For at least two centuries, people have speculated, debated and written their interpretations on the origin of images depicted in the Honiton town seal or crest. Views have often been repeated and both the details and the images have gradually changed over time.
The original seal was given to the town when William Pole was elected as Member of Parliament for Honiton in 1640. When Honiton became a Borough in 1846, the council modified the shape of the seal and changed the wording around the edge.
The earliest description of the seal was written in 1793 by John Feltham. He praised the beautiful scenery in the area and announced that the cheese was defective in Honiton. He told the legend of barren women praying at St Margaret’s Chapel and described the borough seal as a ‘pregnant female in devotion to an idol auspicious to parturient women, obstetric hand above, beneath a honeysuckle, the whole surrounded with beads’.
In 1840, G. Oliver wrote that it was a mermaid, with a young female, above them an enormous human hand, and below the mermaid a flower.

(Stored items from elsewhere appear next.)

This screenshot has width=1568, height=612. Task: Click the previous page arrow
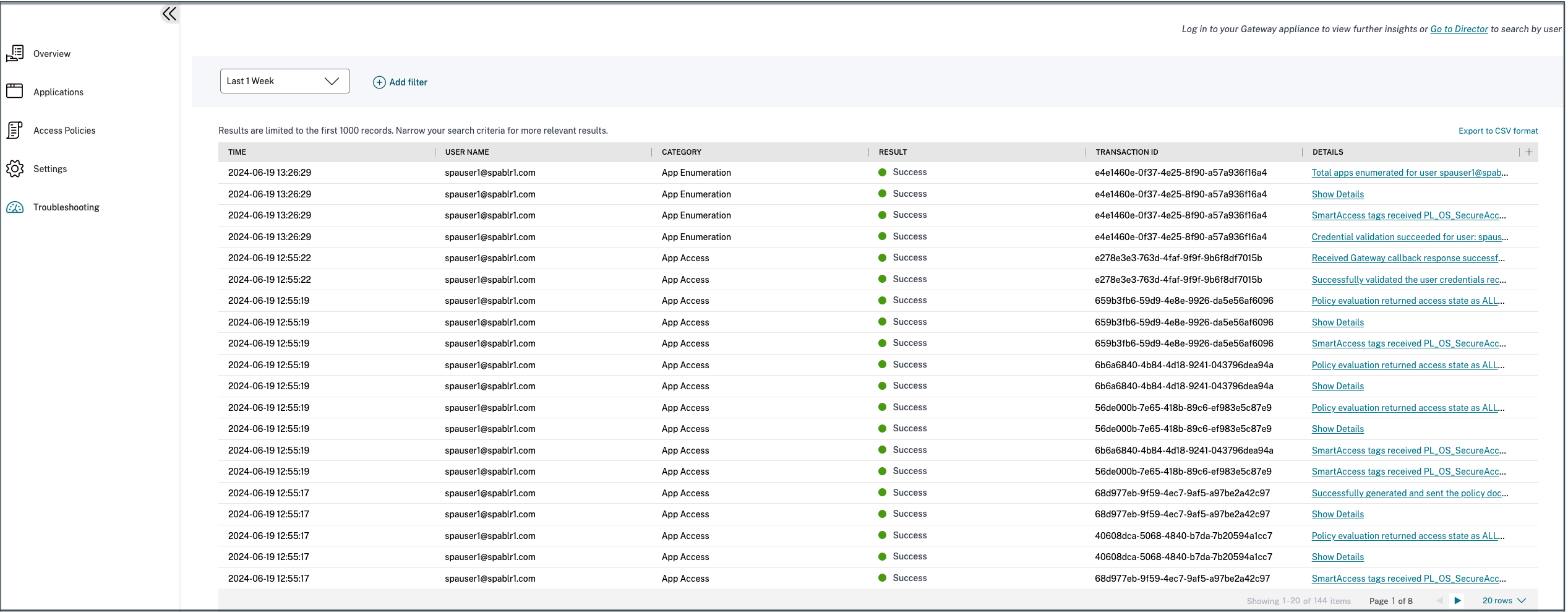(x=1439, y=601)
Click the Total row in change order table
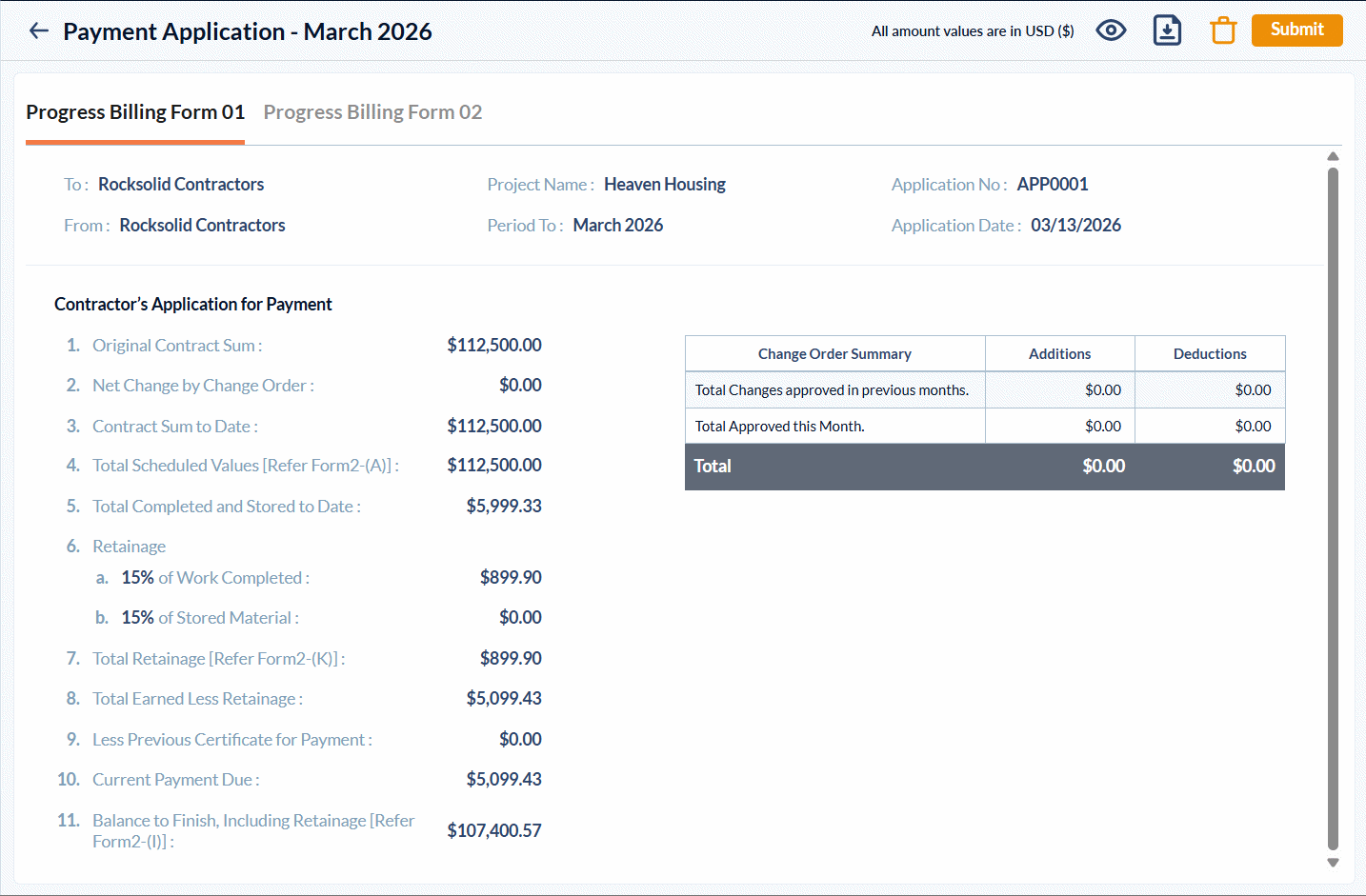This screenshot has height=896, width=1366. tap(984, 467)
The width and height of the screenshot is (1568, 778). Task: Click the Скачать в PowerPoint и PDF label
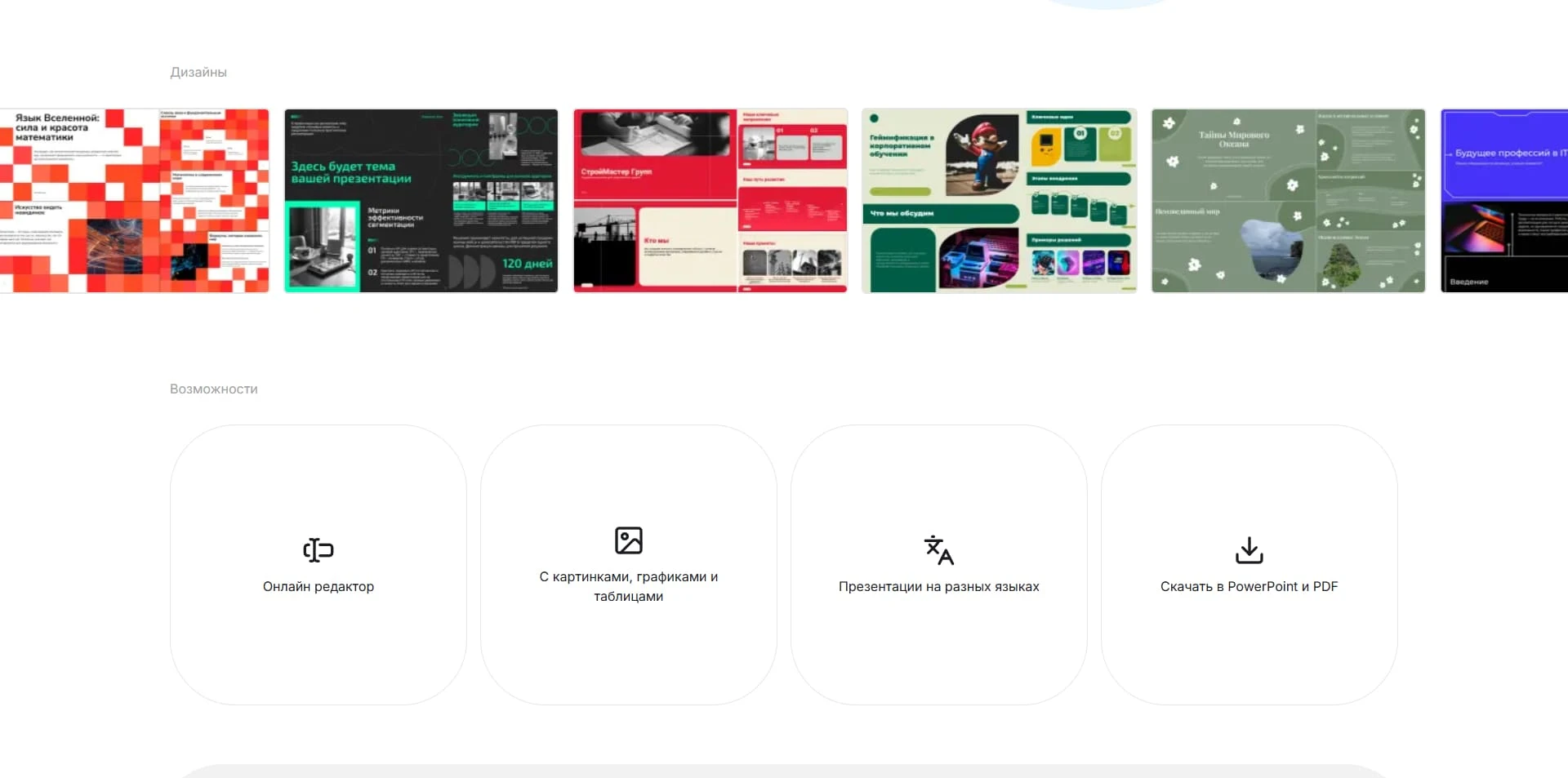coord(1250,587)
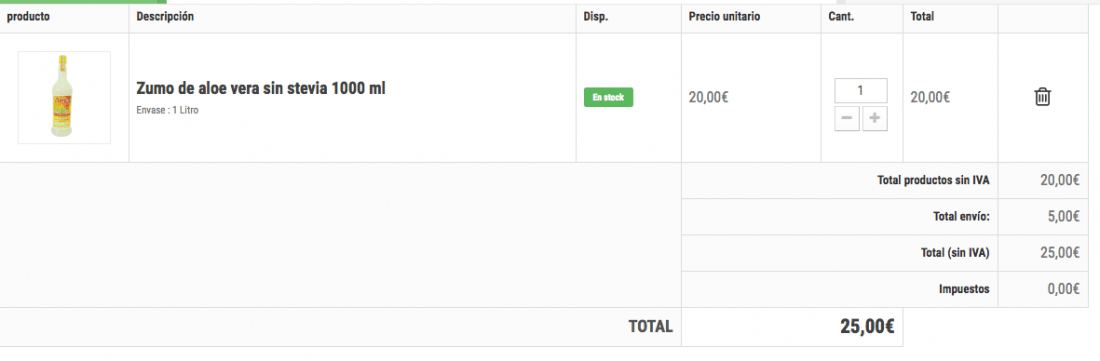Select the Envase : 1 Litro text
Viewport: 1100px width, 361px height.
(x=168, y=111)
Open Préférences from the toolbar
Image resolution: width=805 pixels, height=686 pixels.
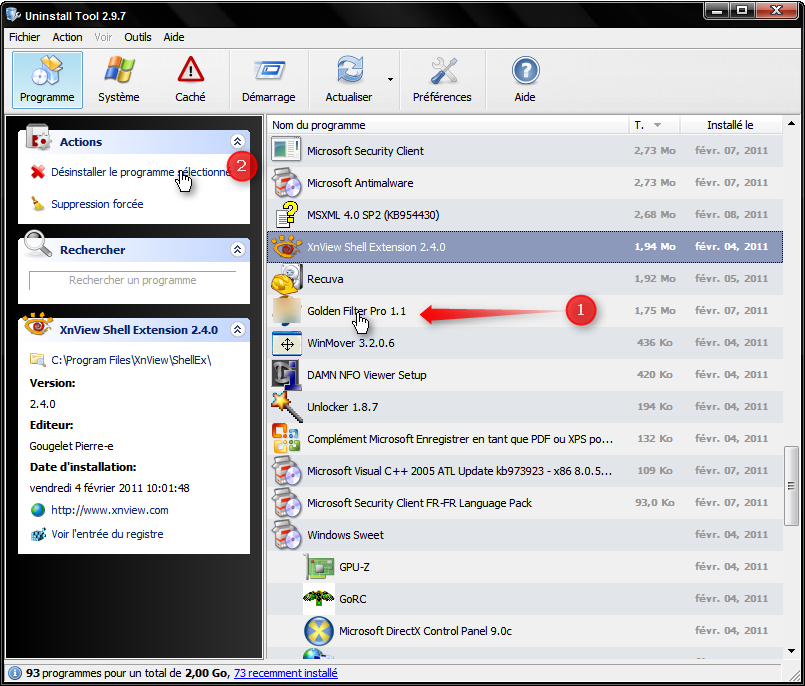[442, 79]
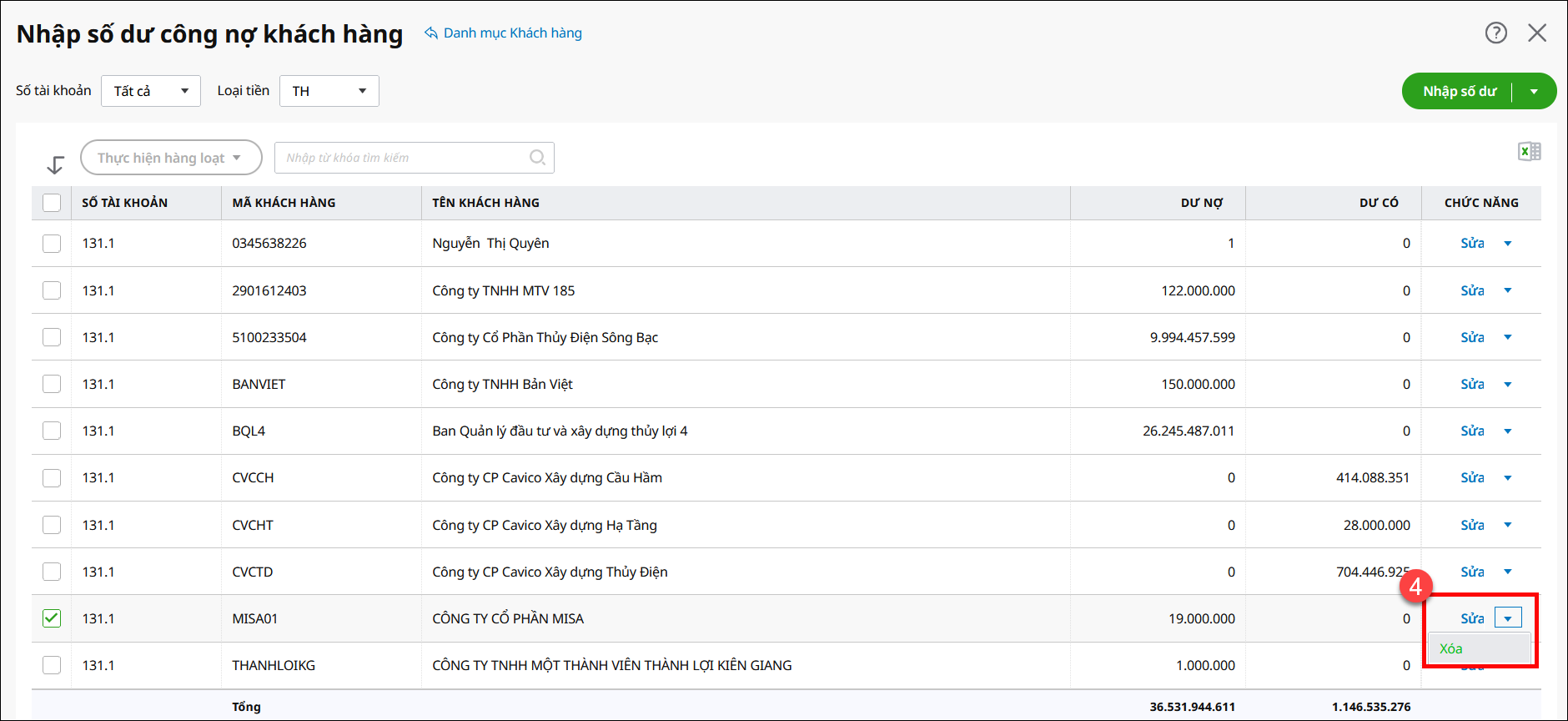Click the Nhập số dư button
The image size is (1568, 721).
click(1459, 92)
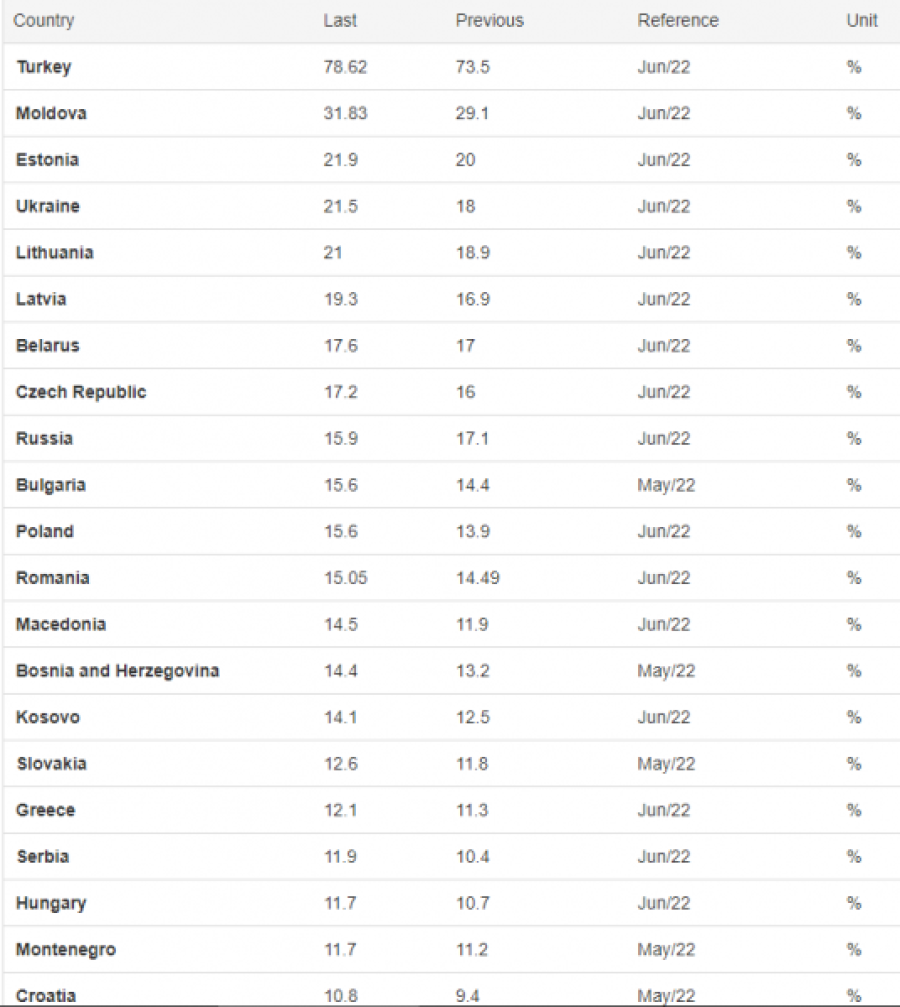Go to the Kosovo page

[48, 717]
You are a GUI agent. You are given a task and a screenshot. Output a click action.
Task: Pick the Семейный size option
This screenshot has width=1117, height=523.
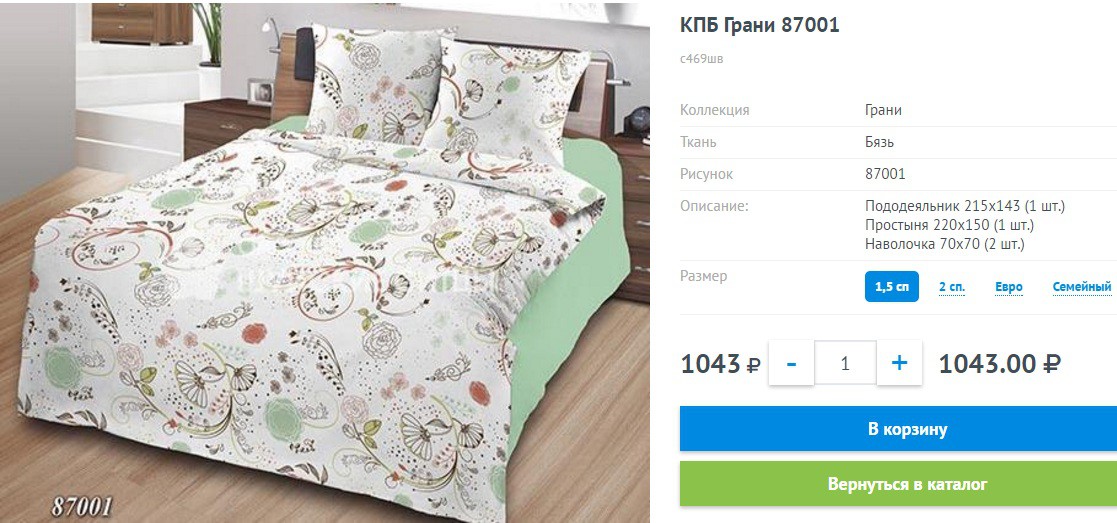[x=1081, y=287]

Farquharson repeated what Feltham had written and added ‘the plant which is without doubt, a honeysuckle in bloom’. Kelly’s directory in 1889 said the seal was a representation of Jesus being baptised by John the Baptist.
Comparing the similarity of the motifs with early Catholic symbolism and medieval paintings, the images are consistent with the most likely interpretation of the scene; it is a simplified depiction of the Annunciation when the Angel Gabriel informed Mary of Nazareth that she had been blessed by God and chosen to be the mother of the Messiah, with the hand of God above bestowing His blessing, and the flower is the Madonna lily.
Fast forward to the 1960s. Honiton's housing officer, Jim Kendall, painted the Honiton crest on the front door of the new council offices in Fairfield House. The Mayor asked him to make the woman about three months less pregnant, because it might embarrass the lady councillors.